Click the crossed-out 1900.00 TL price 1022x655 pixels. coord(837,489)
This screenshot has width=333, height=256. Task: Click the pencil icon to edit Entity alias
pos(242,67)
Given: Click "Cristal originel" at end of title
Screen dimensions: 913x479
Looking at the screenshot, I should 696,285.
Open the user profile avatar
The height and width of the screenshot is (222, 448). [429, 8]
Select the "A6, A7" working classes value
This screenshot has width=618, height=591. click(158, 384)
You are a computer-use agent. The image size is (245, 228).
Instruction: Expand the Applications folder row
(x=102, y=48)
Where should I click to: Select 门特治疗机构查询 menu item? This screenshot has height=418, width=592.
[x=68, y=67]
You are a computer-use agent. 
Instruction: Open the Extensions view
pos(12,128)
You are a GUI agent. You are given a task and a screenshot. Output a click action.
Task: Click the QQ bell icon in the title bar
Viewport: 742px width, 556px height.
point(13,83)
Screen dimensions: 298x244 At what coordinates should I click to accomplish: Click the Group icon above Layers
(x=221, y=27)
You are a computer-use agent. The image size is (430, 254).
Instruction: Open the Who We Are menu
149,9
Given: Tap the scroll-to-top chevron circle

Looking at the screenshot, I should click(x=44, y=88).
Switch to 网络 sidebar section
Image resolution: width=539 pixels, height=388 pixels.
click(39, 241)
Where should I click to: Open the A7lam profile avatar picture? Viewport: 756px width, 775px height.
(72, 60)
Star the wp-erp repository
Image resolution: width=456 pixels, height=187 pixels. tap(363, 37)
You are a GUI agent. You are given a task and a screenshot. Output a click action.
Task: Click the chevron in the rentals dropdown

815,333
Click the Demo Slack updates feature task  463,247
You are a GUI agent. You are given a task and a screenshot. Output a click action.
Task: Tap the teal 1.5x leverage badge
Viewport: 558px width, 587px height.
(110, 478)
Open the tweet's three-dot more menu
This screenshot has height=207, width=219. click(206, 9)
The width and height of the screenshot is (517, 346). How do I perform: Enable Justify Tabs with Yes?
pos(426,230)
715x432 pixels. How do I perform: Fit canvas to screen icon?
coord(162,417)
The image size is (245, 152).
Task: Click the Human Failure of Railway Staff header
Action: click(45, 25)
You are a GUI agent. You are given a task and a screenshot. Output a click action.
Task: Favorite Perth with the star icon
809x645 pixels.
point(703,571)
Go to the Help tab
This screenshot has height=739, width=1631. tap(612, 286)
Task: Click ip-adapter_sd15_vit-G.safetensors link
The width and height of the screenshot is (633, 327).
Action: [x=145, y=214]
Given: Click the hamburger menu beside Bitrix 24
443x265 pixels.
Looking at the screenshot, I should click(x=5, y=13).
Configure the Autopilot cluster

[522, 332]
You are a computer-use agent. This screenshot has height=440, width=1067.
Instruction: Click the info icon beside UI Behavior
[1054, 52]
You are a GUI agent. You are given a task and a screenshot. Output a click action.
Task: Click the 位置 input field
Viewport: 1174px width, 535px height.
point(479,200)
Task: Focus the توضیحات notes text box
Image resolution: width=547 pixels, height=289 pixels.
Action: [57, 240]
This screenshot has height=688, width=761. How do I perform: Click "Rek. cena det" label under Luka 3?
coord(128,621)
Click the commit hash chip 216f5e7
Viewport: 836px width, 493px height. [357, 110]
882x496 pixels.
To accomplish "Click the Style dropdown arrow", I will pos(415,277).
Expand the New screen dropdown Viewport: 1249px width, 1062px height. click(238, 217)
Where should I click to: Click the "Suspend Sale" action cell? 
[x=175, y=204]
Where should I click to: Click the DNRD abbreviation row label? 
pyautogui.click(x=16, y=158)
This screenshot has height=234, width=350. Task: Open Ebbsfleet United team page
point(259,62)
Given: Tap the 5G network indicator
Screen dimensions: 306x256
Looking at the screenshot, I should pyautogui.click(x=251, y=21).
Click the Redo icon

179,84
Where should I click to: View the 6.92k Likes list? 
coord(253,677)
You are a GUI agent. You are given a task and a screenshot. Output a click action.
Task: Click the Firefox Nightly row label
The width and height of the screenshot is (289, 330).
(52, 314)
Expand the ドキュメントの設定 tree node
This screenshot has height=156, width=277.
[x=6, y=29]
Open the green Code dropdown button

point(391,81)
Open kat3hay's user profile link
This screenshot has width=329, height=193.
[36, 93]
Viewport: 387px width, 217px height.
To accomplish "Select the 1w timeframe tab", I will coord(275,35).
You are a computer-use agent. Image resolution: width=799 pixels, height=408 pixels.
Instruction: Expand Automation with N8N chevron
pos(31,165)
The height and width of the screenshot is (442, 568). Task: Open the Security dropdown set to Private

****

:: Prompt ::
Please give an exact copy of the entries above, from the line with "The width and height of the screenshot is (517, 346)." down to the line with "882x496 pixels.", inclusive, and nothing else.

:: Result below ::
The width and height of the screenshot is (517, 346). How do I perform: Enable Justify Tabs with Yes?
pos(426,230)
715x432 pixels. How do I perform: Fit canvas to screen icon?
coord(162,417)
The image size is (245, 152).
Task: Click the Human Failure of Railway Staff header
Action: click(45, 25)
You are a GUI agent. You are given a task and a screenshot. Output a click action.
Task: Favorite Perth with the star icon
809x645 pixels.
point(703,571)
Go to the Help tab
This screenshot has height=739, width=1631. tap(612, 286)
Task: Click ip-adapter_sd15_vit-G.safetensors link
The width and height of the screenshot is (633, 327).
Action: [x=145, y=214]
Given: Click the hamburger menu beside Bitrix 24
443x265 pixels.
Looking at the screenshot, I should click(x=5, y=13).
Configure the Autopilot cluster

[522, 332]
You are a computer-use agent. This screenshot has height=440, width=1067.
Instruction: Click the info icon beside UI Behavior
[1054, 52]
You are a GUI agent. You are given a task and a screenshot. Output a click action.
Task: Click the 位置 input field
Viewport: 1174px width, 535px height.
point(479,200)
Task: Focus the توضیحات notes text box
Image resolution: width=547 pixels, height=289 pixels.
Action: [57, 240]
This screenshot has height=688, width=761. How do I perform: Click "Rek. cena det" label under Luka 3?
coord(128,621)
Click the commit hash chip 216f5e7
Viewport: 836px width, 493px height. [357, 110]
882x496 pixels.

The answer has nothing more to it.